Cuando llegaron a Puerto Frío, ya había oscurecido y las tres hermanas mayores dormitaban. Solo cuando uno entraba al pueblo las calles estaban pavimentadas. Se notaba que el cemento era reciente, al igual que la costanera. Las casas eran coloridas como si intentaran llamar la atención y a Marina no le extrañó ese hecho: Magdalena le había contado que, en sus inicios, el pueblo había sido un puerto importante para el país, pero que con la construcción de otros como Talcahuano o Valparaíso, Puerto Frío había pasado casi al olvido. A partir de esos momentos, el pueblo pedía a gritos algo de turismo para abastecer la zona. Sin embargo, Puerto Frío se mantenía aislado como reservándose para unos pocos. Marina mantenía sus ojos abiertos para ver si recordaba algo del lugar que conoció cuando tenía cinco años, pero ninguna imagen llegaba a ella, solo sensaciones. Había algo en el mar, en la tierra e incluso en la gente que se encontraba dando vueltas por las calles que hacía de Puerto Frío un lugar especial. Algo que le dio a Marina un extraño sentido de pertenencia, único e indescriptible.

—Qué lástima que ya esté oscuro —comentó desde el asiento trasero de la vieja camioneta—. Quería conocer el pueblo.

—No se preocupe, señorita Marina, la doña me pidió que mañana las trajera por acá para que vieran todo y se ordenaran antes de empezar con sus tareas.

—¿Tareas?

—Por lo que sé, usted aún no termina la escuela.

—Ah, sí —dijo Marina con desánimo y cambió el tema de inmediato—. ¿La casona de la abuela está cerca de acá?

—Como a cuarenta minutos para el interior, en el sector de los ríos, como le llamamos.

—Siempre pensé que solo la Maida le decía así.

—No, no, se llama así. El Sector de Los Ríos es bien bonito, oiga, le va a gustar. Ahí es donde llegaron primero las familias fundadoras del puerto.

—¿Y siguen allí?

Pedro guardó silencio unos segundos y Marina sintió como si este le hubiese dicho algo que no debía.

—Hace tiempo ya que las familias fundadoras se fueron del pueblo. Ahora solo queda una persona en representación de todas ellas, pues: su abuela.

—¿Y por qué se fueron? —Marina sabía que estaba incomodando al ayudante de Mercedes, pero la curiosidad la invadía y le era imposible dejar de hacer preguntas.

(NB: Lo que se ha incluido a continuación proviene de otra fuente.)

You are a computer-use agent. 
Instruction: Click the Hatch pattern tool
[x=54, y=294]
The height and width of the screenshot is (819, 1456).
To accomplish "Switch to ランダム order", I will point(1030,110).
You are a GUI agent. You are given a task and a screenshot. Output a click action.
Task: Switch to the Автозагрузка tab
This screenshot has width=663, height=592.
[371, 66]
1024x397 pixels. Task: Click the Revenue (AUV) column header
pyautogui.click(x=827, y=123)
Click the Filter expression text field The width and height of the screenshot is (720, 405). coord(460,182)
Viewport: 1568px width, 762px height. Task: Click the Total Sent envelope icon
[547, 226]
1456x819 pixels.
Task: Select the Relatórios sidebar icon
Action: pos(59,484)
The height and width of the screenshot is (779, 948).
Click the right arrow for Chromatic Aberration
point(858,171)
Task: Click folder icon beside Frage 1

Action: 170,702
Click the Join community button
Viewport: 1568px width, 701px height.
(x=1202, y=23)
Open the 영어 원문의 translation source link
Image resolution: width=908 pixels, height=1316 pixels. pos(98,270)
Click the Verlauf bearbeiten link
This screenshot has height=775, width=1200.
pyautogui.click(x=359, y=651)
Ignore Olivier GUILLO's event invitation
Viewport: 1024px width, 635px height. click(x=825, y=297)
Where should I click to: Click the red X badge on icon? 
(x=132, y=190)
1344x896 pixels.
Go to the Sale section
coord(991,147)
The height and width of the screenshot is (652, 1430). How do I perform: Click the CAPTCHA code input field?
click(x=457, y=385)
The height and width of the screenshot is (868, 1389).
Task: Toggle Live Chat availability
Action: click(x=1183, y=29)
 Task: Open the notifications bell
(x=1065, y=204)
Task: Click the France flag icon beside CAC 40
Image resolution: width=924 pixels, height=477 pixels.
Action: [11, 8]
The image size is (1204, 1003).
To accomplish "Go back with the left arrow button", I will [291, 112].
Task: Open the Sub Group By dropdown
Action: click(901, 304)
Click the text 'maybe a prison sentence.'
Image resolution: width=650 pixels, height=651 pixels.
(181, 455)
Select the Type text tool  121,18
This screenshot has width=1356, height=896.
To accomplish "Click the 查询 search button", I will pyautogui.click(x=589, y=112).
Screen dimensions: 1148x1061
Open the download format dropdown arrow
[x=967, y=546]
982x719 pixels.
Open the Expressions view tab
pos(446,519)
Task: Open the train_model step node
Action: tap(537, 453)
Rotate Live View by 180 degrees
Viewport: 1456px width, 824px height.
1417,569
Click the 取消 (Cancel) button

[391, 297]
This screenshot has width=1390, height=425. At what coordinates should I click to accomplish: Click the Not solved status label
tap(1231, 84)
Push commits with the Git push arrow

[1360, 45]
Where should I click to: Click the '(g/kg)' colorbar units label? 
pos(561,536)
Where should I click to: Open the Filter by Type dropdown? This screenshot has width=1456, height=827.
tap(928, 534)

—Simplemente se fueron... hace muchos años atrás.

—¿A dónde?

—¡Usted sí que salió buena para la pregunta, oiga! —le contestó Pedro con una sonrisa forzada—. Son cosas antiguas, historias de viejos... la doña de seguro querrá contárselas. Mejor espérese a llegar, no más.

Marina comprendió que el mayordomo no quería seguir hablando y decidió, entonces, que era mejor callar.

El silencio reinaba dentro de la camioneta. Todas dormían a excepción de Marina, quien se daba vueltas en preguntas sin respuesta. ¿Por qué sus padres, la noche anterior a su muerte, parecían haberse despedido de todas sus hijas? ¿Por qué habían estipulado que se fueran a vivir a la casa de un familiar al que no veían hace más de diez años? Marina se sentía en la mitad de la nada, a oscuras y con niebla, sin la capacidad de ver más allá de su propia nariz. Sabía que algo se ocultaba detrás de la serie de eventos ocurridos en los últimos días y pensó que quizás había pistas dejadas mucho tiempo atrás.

La oscuridad ya inundaba Puerto Frío cuando dejaron atrás el pueblo. A lo lejos, Marina pudo observar múltiples luces pequeñas y difuminadas que bordeaban la costa. A medida que avanzaban, la vegetación se hacía cada vez más espesa. Al cabo de unos minutos, la camioneta se internó en un empinado camino de ripio, marcado por curvas estrechas y la naturaleza que no daba tregua. Marina no podía ver más allá de las luces del automóvil y a las polillas que chocaban contra el vidrio delantero, aunque, de todas formas, pudo advertir que el sonido del mar se había acallado para dar paso al correr de los ríos.

—¿Cómo puedes manejar con esta oscuridad, Pedro? —comentó Marina rompiendo el silencio.